Keeping the weights of the pre-trained model paramaeters frozen and optimizing only the weights of the head layers

In [39]:
# froze pre-trained model paramaeters
for param in model.parameters():
    param.requires_grad = False

Here, we optimizing pre_classifier and classifier layer

In [40]:
# unfreeze head layers weights - pre_classifier and classifier
for param in model.pre_classifier.parameters():
    param.requires_grad = True

for param in model.classifier.parameters():
    param.requires_grad = True

In [41]:
print("Number of params:", model.num_parameters())
print("Number of trainable params:", model.num_parameters(only_trainable=True))
print("Percentage of trainble parameter to total parameters",(100* model.num_parameters(only_trainable=True))/model.num_parameters())

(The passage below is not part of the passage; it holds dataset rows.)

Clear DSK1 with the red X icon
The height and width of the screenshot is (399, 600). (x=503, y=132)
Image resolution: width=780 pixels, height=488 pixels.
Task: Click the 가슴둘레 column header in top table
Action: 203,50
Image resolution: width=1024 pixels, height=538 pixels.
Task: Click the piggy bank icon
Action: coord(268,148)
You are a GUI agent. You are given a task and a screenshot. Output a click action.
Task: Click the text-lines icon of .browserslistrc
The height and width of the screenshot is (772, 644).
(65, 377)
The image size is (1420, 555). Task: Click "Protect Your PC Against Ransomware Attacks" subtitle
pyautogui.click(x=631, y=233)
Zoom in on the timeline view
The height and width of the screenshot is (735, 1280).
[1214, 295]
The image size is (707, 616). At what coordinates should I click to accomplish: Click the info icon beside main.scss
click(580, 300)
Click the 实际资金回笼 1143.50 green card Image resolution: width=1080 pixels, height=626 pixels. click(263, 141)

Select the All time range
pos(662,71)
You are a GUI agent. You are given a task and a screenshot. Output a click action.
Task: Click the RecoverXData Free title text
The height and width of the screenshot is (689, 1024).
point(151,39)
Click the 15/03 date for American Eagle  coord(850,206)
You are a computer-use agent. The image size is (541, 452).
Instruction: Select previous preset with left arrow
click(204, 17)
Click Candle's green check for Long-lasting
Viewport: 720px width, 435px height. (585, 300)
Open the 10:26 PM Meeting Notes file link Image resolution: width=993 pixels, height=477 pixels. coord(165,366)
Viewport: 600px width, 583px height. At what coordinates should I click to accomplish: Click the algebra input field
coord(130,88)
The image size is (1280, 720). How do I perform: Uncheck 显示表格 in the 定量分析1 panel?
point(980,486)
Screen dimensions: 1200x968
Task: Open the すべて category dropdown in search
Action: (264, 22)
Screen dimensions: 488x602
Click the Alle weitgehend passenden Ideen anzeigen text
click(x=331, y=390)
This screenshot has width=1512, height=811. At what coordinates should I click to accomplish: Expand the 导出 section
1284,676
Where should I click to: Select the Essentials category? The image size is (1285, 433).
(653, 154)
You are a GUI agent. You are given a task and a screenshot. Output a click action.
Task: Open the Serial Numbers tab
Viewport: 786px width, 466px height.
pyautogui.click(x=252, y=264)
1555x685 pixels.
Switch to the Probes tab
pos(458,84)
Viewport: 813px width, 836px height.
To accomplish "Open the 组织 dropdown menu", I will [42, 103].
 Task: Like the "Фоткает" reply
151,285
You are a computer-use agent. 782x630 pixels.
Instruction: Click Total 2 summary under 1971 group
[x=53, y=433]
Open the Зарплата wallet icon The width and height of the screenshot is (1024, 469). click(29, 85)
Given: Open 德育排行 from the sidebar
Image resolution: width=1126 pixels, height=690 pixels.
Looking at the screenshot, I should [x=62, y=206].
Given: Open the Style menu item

Number of params: 66956548
Number of trainable params: 593668
Percentage of trainble parameter to total parameters 0.886646665237282


In [42]:
# datacollator with paddings - dynamically take care of padding
data_collator = DataCollatorWithPadding(tokenizer=tokenizer)

In [43]:
# Get the metric from evaluate
metric = evaluate.load('accuracy')

In [44]:
# Get the metric for the prediction
def compute_metrics(eval_pred):
    logits, labels = eval_pred
    predictions = np.argmax(logits,axis=-1)
    return metric.compute(predictions=predictions,references=labels)

In [45]:
def compute_metrics(pred):
    labels = pred.label_ids
    preds = pred.predictions.argmax(-1)
    f1 = f1_score(labels, preds, average="weighted")
    acc = accuracy_score(labels, preds)
    return {"accuracy": acc, "f1": f1}

In [46]:
# Setup trainer and training arguments
trainig_args = TrainingArguments(
                output_dir= './NewsClassification',
                learning_rate= 2e-5,
                per_device_eval_batch_size= 16,
                per_device_train_batch_size= 16,
                num_train_epochs= 5,
                evaluation_strategy='epoch',
                logging_strategy='epoch',
                save_strategy = 'epoch',
                weight_decay=0.01,
                load_best_model_at_end=True,
)

In [47]:
# Trainder funtion
trainer = Trainer(
                model= model,
                args= trainig_args,
                train_dataset= tokenized_train,
                eval_dataset= tokenized_test,
                data_collator= data_collator,
                compute_metrics = compute_metrics
)

In [52]:
# # Train the model
trainer.train()

Lost the trainig details here.


We kept 5 epochs for training and the accuracy for the first epoch was 86%, it went to 89% during training. ie improvement of 3%. We have limited the parameters and dataset size due to the computation limitations.

### Evalutate the Model

We choose evaluation metric accuracy here, since there is no data imbalances in the class.

In [53]:
trainer.evaluate(tokenized_test)

Epoch,Training Loss,Validation Loss,Accuracy,F1
0,No log,0.319963,0.889474,0.889048


{'eval_loss': 0.31996336579322815,
 'eval_accuracy': 0.8894736842105263,
 'eval_f1': 0.8890479942247339}

In [54]:
test_pred = trainer.predict(tokenized_test)

Epoch,Training Loss,Validation Loss,Accuracy,F1
0,No log,0.319963,0.889474,0.889048


In [None]:
#!ls OUTPUT
# !huggingface-cli login
# trainer.push_to_hub()